- **Exercise tasks**:
(1) Translate this sentence from the auction bidding advice into Spanish: "They make money by keeping it low."
(2) Count the lines of the entries that contain the string "Pick", and give only the number.

- **Source**:
▼
I also like to jump into a bid that is at say bid 100 and the ask is 125 and then you call 200. Lets em know your not playing. The auctioneer appreciates not playing around for things that go for alot of money.

Always ignore the people who talk down a piece before it comes up for bid, they usually bid on it themselves.

If you see an auctioneer selling to one of his workers, and the worker doesn't have a bid number assigned, scream murder or fire. It is crooked as ****, and they normally pound a sale down fast when their friends are involved.

Either be all the way in front and keep your bid low (so people in the back can't see who they are bidding against), or be all the way in the back.

If a dealer keeps out bidding you on some items, run em up on them. They will stop. You may get stuck with an item from time to time, but they won't play that game with you over the long run. They make money by keeping it low.

Thats all my advice - I love auctions, and a good auctioneer is priceless. I'd say about 60% of everything I own has come from one auction or another, and what I don't keep I sell on ebay (or local).
 
   / AUCTION info... #23  
PA, I have noticed similar results. If you know something is worth at least $300 to you and the good ole boys are bidding in $5 increments at the $75 level, why not bid at least $175? It cuts through the BS and frequently elliminates some of the guys who bid on everything like it is a hobby or something but who hardly ever actually bid high enough to buy anything. They are just noise, an impediment to progress.

Many bidders will hang in there if the bid increment is low enough($1-$10) probably thinking that somehow magic will happen and serious bidders willing to pay a fair price will somehow just stop bidding and let them win, when if you jump the bid by $25-$50 each time you bid some of the wishful thinking is dispelled.
▲
- **Data for this exercise**:
▼
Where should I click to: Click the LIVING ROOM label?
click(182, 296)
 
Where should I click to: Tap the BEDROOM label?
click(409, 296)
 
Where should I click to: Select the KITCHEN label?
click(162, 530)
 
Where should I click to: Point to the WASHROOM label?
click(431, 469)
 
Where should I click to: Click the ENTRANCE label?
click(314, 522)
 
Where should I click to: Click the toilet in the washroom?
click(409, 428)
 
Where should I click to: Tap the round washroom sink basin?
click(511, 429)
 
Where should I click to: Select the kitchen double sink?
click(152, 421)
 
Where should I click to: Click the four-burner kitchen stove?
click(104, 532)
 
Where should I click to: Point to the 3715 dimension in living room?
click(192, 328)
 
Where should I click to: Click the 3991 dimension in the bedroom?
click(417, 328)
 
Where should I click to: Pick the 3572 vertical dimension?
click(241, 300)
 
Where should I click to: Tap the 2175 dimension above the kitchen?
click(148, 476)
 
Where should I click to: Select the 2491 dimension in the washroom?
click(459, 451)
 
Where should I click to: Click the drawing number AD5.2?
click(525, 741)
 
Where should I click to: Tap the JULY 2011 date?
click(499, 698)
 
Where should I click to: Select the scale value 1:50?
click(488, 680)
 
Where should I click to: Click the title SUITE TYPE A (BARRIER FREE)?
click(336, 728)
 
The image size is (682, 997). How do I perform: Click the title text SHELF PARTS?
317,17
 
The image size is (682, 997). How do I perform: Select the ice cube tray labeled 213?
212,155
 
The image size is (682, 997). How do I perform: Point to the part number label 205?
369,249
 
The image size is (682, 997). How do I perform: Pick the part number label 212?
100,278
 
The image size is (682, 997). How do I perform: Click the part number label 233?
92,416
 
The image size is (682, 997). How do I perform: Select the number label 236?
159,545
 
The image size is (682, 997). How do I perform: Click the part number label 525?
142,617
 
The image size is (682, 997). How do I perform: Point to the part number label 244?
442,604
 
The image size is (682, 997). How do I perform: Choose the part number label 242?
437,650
▲
- **Outputs**:
(1) Ganan dinero manteniéndolo bajo.

(2) 2